Fort Sumpter, better known by the name of the local village Andersonville, may have an even greater claim to infamy as the prototype for the 20th-century concentration camp (a dubious honour often attributed to British army prisons in the Boer War).
Built to house 10,000 inmates, it had 26,000 by the war’s end, despite appalling death tolls – 100 a day at one point – from disease, malnutrition, and cruelty.
The camp commandant, Swiss-born Henry Wirz, was later hanged for war crimes, one of only two people to meet that fate. Yet in 1908, the United Daughters of the Confederacy erected a monument to his honour in Andersonville. It still stands.
In the meantime, Wirz’s camp was also responsible for making the term “dead line” widely known, via official reports, protest poetry, and the early histories of the war.
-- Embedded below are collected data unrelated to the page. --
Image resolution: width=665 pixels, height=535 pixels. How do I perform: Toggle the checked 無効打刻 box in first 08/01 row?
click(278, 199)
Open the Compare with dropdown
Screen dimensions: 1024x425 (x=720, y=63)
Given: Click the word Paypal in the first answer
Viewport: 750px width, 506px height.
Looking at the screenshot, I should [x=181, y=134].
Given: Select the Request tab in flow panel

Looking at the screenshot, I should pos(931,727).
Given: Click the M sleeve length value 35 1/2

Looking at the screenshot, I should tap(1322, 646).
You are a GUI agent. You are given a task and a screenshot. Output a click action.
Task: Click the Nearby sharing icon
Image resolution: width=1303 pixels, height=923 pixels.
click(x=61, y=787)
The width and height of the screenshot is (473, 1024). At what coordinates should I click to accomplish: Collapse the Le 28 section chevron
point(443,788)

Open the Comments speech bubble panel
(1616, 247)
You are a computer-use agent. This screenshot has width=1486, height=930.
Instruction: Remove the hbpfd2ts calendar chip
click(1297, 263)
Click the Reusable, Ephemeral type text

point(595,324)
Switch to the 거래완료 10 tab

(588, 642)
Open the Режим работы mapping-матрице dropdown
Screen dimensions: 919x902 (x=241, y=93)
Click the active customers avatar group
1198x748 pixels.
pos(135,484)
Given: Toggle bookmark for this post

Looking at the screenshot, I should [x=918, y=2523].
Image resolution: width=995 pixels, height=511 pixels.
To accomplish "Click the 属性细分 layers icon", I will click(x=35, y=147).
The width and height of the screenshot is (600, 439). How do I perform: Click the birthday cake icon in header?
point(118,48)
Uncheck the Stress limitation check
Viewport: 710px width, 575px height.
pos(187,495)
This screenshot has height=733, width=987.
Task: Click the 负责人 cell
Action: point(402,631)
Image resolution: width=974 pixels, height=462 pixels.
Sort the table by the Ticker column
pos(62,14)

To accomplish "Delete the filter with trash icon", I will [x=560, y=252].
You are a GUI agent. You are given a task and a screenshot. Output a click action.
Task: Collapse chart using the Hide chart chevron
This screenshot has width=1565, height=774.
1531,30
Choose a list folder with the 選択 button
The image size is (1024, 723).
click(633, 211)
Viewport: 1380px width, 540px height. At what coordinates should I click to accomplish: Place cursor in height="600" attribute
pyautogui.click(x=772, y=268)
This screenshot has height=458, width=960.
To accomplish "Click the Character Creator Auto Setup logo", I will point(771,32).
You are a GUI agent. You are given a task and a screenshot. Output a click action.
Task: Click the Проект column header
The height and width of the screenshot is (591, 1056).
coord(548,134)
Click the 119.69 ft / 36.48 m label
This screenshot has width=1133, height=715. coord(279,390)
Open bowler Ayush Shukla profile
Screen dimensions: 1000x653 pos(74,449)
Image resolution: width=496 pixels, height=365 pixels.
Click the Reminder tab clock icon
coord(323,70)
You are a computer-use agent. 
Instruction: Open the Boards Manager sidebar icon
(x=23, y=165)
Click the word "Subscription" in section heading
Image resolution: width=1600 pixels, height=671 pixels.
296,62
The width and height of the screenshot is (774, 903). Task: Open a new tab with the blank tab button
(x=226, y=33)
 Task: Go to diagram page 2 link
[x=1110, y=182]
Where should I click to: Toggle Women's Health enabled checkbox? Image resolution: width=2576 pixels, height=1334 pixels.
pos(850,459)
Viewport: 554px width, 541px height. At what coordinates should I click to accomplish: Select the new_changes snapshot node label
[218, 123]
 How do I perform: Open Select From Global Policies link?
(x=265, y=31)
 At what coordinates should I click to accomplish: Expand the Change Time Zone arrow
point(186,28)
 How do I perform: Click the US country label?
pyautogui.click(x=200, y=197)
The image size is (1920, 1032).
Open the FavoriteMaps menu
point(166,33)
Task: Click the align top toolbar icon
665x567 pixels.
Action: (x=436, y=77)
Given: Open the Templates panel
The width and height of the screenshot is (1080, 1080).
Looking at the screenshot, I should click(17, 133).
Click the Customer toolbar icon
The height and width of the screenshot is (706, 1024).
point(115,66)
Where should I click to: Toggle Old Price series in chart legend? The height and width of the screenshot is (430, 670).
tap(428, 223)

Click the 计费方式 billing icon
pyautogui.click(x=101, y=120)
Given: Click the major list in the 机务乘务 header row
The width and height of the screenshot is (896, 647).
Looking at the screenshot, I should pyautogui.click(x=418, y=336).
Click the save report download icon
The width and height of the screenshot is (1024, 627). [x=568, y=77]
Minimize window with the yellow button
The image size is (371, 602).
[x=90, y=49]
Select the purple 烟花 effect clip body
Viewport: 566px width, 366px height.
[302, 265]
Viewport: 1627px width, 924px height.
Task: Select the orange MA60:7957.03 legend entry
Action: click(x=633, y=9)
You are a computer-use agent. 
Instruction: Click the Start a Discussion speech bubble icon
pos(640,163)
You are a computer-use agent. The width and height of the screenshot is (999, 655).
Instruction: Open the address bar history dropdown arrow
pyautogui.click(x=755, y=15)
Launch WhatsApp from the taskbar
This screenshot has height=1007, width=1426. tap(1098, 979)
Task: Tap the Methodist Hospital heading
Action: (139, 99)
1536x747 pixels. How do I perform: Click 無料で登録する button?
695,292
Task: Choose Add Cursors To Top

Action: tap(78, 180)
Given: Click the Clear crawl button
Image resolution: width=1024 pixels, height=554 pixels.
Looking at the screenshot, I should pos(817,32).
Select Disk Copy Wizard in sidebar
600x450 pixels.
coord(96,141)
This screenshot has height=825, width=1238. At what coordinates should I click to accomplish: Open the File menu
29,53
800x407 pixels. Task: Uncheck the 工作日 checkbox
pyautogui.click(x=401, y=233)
A Sanitary Commission Bulletin of September 1864 explained the concept as follows: “Twenty feet inside and parallel to the fence is a light railing, forming the ‘dead line,’ beyond which the projection of a foot or finger is sure to bring the deadly bullet of the sentinel.”
An anti-slavery Boston newspaper, The Liberator, evoked it in verse: “No shelter know the sufferers; bolder ones/Daring to seek it, scorched by the Georgian suns,/Drop on the dead-line ‘neath the warders’ guns.”
Faced with the horrors of the camps, some inmates preferred death. Thus Thomas Prentice Kettell’s History of the Great Rebellion (1866) records an army memo sent to Abraham Lincoln about the Andersonville prisoners’ plight: “They are fast losing hope and becoming utterly reckless of life. Numbers, crazed by their sufferings, wander about in a state of idiocy. Others deliberately cross the ‘Dead Line’ and are remorselessly shot down.”
During the camp’s short existence – 14 months – almost 13,000 men died there, mostly of disease, malnutrition, and the insanitary effects of overcrowding. Hundreds of these were Irish.
In their superb blog Irishamericancivilwar.com, Damian Shiels and his colleagues suggest the local cemetery contains more casualties from this country than any other site of the war. The blog’s Anderson Irish Project is still adding their names and origins, but on an interactive map of Ireland most counties are already represented.
One of the luckier prisoners was Thomas O’Dea from Co Clare. Still a teenager when interned in 1864, he survived incarceration and the war in general.
And it is to him that history owes the most vivid images of life in Andersonville, thanks to an extraordinary series of drawings published 20 years later to sensational effect.
O’Dea’s highly detailed portraits include an overview of the camp in 1864 when, according to the caption, 35,000 prisoners were crammed in.
Other drawings depict the daily laying out of the dead, “like cordwood”; the escape tunnels dug by prisoners; the pursuit by dogs, and the tortures, that awaited many of those who tried to get away; and the contrastingly merciful role played by a Wexford priest, Fr Peter Whelan, aka “the Angel of Andersonville”.
And yes, one picture shows the moment when a prisoner, having crossed the dead line to reach the fresh water supply just beyond it (a typical arrangement in camps), is shot down from the watchtowers.
Although “deadline” was used as a metaphor during and immediately after the Civil War, according to Merriam Webster, it took half a century or more for the word to enter the mainstream.
The medium then was journalism, but not the subject. Instead, the image was being borrowed by death’s jovial companion in inevitability: taxes. A newspaper of December 30th, 1919, predicted a flood of petitions overnight given the imminent “deadline for filings”.